- The Washington Times - Wednesday, September 14, 2005

KABUL, Afghanistan — Jamilah Mujahid, who hopes to win one of 68 seats set aside for women in Afghanistan’s parliament, view’s Sunday’s election as a turning point for her war-ravaged nation.

Among Mrs. Mujahid’s priorities if elected would be education for women, especially those who are behind the learning curve because they grew up under the Taliban regime, which prohibited girls from going to school.

“The Taliban and others are still against women in positions of power because they know that once we get power, we will pursue equal rights for all women,” said Mrs. Mujahid, who is favored to win a seat in Wardak province.

Some female candidates have reported being harassed and intimidated on the campaign circuit, particularly in rural Afghanistan, where restrictions on women are deep-seated and enforced by Taliban supporters and tribal warlords.

A longtime radio and TV personality here, Mrs. Mujahid called Sunday’s scheduled parliamentary and provincial elections “a new beginning for Afghanistan.”

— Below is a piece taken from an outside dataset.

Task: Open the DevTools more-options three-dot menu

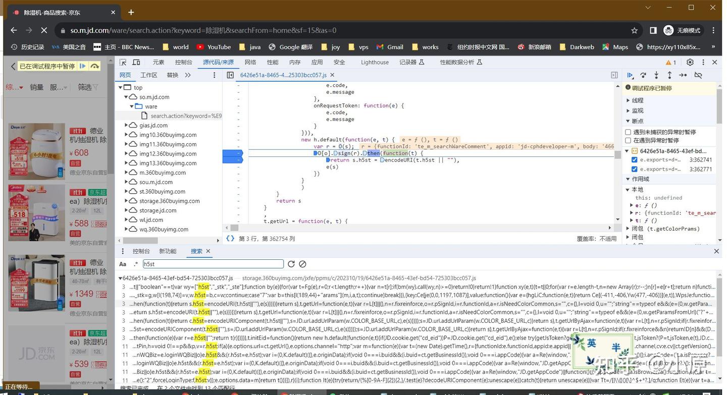Action: pos(703,62)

Afghanistan has set aside more than one-quarter of its 249 parliamentary seats exclusively for women.

According to electoral law governing the vote, the top female vote-getters in each of Afghanistan’s provinces will be awarded seats in the Wolesi Jirga, or House of People.

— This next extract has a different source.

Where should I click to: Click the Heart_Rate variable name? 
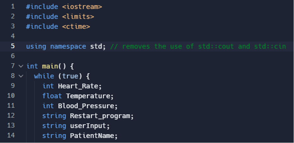point(79,86)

“Even though the law guarantees women a position in the parliament, they are still going to receive support at the polls” said Najiba Sediqi, a program director at a radio station airing shows geared toward Afghan women.

Although the Taliban regime is no longer in power, it remains a viable force in Afghanistan, continuing to clash with coalition and Afghan forces.

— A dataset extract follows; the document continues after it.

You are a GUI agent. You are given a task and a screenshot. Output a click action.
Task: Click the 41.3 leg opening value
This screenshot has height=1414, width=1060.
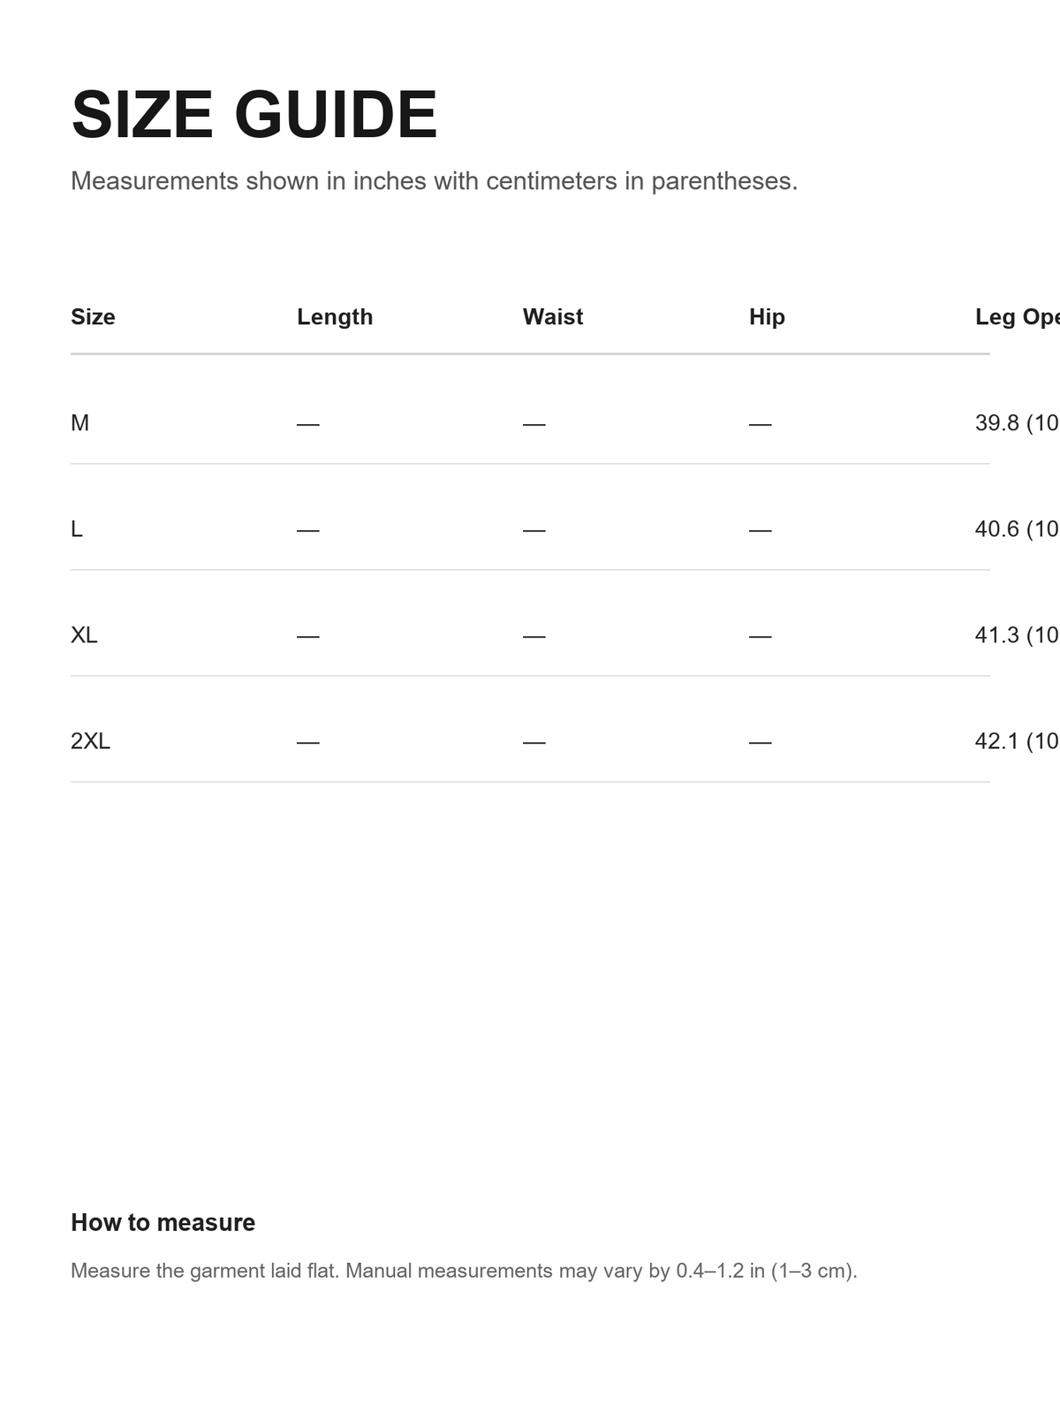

So far this year more than 1,000 have been killed in these battles, the most for any year since U.S. forces arrived after the September 11, 2001, attacks.

Women’s rights activist Hassina Sherjan agrees with Mrs. Mujahid saying the key to leveling the playing field among men and women is education.

“Many of [the female candidates] seem motivated to create a better society for women at least I hope they are,” said Mrs. Sherjan, whose Kabul-based Aid Afghanistan organization has spent the past 10 years trying to provide supplemental education for women and girls.

“We’re trying to avoid the segregation of women” from the workplace and in other sectors of society, said Mrs. Sherjan, who sees the presence of women in parliament as a step in that direction.

De Afghani Khazi Ghag Radio, which means “the voice of Afghan women,” broadcasts 12 shows six days a week dealing with issues such as abusive spouses, and airs call-in shows and songs featuring Afghan and regional female vocalists — even the Britney Spears tunes.

“The bottom line is we are trying to promote women’s self-esteem after years of oppression” Mrs. Sherjan said.